Clemens Brentano (1778–1842) was a notable figure in the German Romantic movement, an associate among others of Wieland, Herder, Goethe and Schlegel. Restless and unconventional by nature, he spent some years wandering the countryside with his guitar on his back like a medieval minstrel. His close and lifelong friendship with Achim von Arnim, who married his sister Bettina, provided some stability, and created the work for which they are both best known, the collection of German folk poetry known as Des Knaben Wunderhorn. Strauss himself set three poems from that collection, including Hat gesagt—bleibt’s nicht dabei, but no doubt recognizing that Gustav Mahler had already achieved all that was possible in this field, he turned in 1918 to six of Brentano’s original poems. Inspired by their highly charged imagery, he produced not only some of his most virtuoso vocal writing, but a series of intricately woven piano accompaniments that clearly owe their richness and fluency to his many years of writing for the opera orchestra.

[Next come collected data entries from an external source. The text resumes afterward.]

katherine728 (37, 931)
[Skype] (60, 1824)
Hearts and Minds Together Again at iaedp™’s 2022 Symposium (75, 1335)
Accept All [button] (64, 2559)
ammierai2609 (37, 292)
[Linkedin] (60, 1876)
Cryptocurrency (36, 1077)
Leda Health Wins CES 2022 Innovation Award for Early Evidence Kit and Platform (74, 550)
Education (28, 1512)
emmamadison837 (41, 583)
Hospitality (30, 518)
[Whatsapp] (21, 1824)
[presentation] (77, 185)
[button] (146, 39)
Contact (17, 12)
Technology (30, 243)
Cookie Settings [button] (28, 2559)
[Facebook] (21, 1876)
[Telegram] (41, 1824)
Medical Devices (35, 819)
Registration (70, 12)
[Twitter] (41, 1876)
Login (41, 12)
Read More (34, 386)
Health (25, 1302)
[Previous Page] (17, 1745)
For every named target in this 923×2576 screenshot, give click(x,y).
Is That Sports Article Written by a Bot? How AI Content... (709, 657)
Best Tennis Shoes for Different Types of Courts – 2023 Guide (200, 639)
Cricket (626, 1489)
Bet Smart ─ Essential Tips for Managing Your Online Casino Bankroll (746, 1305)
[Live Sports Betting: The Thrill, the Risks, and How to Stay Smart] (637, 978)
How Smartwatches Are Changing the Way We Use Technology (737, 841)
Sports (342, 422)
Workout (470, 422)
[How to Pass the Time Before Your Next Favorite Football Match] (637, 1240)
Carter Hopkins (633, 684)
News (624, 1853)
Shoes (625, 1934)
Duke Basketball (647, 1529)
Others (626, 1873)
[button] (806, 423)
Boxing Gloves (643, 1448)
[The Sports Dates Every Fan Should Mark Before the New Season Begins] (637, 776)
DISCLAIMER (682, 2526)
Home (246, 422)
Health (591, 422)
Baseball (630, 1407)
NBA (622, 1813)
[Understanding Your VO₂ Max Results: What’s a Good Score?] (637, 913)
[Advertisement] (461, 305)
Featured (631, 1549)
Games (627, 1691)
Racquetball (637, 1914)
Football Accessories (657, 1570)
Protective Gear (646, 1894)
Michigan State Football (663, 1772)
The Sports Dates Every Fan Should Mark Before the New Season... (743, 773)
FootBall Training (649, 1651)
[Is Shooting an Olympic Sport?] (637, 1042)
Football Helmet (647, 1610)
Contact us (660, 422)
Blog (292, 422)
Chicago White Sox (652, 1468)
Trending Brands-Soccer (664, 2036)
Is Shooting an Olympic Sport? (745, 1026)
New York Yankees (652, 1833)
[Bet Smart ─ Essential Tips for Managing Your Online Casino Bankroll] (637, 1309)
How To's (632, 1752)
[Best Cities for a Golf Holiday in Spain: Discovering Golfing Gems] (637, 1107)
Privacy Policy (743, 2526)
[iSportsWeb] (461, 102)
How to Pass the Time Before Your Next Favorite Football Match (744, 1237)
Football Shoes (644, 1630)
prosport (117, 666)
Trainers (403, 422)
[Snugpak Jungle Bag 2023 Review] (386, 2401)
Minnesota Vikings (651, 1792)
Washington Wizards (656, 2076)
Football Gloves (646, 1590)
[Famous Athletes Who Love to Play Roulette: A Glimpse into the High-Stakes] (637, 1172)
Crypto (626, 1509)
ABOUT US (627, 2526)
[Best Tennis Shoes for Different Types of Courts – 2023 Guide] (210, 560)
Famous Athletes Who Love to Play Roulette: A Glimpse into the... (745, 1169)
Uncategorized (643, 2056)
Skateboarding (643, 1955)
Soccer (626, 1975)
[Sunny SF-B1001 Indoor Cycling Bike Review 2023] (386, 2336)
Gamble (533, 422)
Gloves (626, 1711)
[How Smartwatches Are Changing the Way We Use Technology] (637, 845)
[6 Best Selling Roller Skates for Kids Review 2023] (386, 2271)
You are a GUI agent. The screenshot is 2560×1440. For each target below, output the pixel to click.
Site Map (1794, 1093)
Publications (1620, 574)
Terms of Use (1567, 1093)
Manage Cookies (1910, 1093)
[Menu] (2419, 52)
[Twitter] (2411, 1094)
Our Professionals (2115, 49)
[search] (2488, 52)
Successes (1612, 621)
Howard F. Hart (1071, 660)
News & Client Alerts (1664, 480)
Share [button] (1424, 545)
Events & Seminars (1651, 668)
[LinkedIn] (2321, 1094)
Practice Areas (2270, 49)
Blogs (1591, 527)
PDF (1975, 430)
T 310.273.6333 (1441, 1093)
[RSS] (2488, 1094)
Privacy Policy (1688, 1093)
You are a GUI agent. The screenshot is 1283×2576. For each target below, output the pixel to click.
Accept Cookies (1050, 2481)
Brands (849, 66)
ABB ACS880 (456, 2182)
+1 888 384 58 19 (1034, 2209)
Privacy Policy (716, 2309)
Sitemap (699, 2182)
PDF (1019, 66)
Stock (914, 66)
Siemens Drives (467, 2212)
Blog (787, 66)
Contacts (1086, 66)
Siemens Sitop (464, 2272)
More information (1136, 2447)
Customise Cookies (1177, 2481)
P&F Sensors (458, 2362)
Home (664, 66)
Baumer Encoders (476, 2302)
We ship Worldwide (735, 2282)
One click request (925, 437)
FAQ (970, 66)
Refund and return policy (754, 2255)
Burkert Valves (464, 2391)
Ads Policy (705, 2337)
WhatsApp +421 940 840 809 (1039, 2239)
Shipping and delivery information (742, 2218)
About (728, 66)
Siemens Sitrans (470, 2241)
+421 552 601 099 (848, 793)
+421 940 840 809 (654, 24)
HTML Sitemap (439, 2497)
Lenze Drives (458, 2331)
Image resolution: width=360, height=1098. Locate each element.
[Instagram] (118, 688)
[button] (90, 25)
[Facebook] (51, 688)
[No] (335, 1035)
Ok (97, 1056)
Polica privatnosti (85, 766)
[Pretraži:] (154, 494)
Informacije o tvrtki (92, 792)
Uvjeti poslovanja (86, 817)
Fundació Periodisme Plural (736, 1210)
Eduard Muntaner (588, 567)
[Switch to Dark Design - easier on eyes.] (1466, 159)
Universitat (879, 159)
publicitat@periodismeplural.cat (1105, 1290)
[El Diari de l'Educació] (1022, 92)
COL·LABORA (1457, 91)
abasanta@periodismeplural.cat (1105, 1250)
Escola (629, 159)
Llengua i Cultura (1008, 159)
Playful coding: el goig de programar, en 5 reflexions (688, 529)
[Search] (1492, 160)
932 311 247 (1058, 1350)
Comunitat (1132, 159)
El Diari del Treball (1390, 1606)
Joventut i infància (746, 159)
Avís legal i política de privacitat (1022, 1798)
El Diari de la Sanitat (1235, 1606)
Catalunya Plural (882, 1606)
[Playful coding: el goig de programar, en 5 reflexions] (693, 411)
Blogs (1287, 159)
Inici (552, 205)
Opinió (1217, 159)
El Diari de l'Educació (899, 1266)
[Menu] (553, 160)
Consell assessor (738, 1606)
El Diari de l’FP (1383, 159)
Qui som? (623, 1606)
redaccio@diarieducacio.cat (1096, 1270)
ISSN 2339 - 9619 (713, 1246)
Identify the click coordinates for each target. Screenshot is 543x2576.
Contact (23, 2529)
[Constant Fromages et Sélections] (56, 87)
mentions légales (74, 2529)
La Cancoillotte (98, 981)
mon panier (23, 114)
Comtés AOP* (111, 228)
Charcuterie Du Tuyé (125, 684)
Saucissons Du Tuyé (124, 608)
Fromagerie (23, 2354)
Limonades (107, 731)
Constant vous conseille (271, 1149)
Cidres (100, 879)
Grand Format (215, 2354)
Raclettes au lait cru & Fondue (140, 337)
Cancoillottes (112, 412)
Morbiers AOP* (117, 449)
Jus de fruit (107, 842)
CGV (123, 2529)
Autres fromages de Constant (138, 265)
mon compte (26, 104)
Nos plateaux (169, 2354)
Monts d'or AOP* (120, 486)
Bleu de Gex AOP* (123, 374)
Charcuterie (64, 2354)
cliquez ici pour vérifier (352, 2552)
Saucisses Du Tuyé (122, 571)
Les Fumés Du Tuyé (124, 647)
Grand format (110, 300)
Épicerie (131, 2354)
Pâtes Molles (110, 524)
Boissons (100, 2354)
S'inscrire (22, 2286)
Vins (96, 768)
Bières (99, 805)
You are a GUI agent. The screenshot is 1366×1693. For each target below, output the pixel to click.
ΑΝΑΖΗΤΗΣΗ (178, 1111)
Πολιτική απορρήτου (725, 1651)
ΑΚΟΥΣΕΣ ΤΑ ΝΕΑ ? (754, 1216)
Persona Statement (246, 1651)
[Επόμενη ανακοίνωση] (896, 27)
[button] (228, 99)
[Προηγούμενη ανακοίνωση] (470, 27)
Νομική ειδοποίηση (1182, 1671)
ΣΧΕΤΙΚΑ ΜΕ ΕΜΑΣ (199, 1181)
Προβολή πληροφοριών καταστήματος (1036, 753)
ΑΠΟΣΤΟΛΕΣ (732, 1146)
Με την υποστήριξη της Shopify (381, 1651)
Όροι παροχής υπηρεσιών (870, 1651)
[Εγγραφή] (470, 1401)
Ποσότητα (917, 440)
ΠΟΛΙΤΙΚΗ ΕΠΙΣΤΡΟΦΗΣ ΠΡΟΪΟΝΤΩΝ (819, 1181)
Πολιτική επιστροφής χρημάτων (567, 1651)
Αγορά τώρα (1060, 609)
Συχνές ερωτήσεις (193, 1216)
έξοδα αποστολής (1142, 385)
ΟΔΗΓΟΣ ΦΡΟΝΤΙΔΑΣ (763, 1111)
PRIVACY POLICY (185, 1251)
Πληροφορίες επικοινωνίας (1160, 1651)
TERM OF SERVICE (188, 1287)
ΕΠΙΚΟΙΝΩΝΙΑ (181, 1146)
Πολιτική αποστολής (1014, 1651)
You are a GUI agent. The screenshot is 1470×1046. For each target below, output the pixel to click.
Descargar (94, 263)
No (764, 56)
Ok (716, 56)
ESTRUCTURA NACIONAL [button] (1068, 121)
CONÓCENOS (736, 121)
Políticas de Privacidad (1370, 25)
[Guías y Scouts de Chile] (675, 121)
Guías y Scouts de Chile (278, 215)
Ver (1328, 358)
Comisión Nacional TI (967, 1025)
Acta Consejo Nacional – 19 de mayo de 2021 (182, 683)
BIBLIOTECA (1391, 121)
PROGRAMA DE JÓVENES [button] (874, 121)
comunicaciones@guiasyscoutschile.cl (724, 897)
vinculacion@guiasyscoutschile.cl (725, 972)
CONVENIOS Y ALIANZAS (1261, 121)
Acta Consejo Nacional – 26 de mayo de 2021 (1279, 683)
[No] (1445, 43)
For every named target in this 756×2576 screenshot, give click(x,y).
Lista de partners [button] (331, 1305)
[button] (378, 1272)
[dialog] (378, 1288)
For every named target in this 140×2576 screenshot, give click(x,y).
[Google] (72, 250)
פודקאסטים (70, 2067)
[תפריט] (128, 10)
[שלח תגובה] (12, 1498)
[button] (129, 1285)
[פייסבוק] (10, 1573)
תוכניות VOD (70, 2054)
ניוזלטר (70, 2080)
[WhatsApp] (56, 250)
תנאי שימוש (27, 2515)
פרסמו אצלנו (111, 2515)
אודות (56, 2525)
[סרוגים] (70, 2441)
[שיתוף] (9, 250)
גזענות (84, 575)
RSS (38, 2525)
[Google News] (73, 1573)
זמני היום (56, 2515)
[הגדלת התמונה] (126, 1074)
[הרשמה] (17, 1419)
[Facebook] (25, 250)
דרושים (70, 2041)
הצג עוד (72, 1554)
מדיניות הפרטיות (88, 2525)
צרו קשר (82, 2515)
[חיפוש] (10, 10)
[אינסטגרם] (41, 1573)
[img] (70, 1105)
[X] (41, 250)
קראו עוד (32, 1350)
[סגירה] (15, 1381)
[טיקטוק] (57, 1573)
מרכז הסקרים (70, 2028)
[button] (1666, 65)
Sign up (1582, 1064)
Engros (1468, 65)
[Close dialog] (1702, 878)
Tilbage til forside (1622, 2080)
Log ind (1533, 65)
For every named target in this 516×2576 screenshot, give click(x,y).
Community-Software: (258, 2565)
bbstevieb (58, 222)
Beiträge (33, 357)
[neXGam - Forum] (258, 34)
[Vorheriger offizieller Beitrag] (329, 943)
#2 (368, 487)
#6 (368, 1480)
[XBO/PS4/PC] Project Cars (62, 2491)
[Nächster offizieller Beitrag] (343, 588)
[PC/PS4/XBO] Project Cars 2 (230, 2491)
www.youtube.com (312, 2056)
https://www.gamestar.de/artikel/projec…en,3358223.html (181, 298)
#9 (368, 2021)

Although Strauss is known to have had Elisabeth Schumann in mind for the Brentano-Lieder, she only performed the entire cycle on one occasion, in 1922. This is not surprising, since whereas the four central songs seem tailor-made for her clear, light soprano, in the first and last songs Strauss appears to have been thinking of a completely different cast of voice. In particular Lied der Frauen with its stormy texture and epic scale—at sixteen pages it is twice as long as any of the other songs—suggests a voice of far greater heft and stamina than is usually found among coloratura sopranos, and can easily lead to balance problems in the orchestral version. On the other hand, as Strauss’s biographer Norman del Mar points out, it is worth remembering that Strauss’s first Marschallin was also his first Zerbinetta.
A final background detail—the years to 1918 were also those in which Strauss became increasingly embattled with his publishers Bote & Bock, having unwisely signed an agreement in 1906 to give them his next set of songs. Given the high quality of the Brentano-Lieder it is not surprising that he chose to keep them in his bottom drawer, offering instead the satirical cycle Krämerspiegel and—when this was rejected—the Ophelia-Lieder.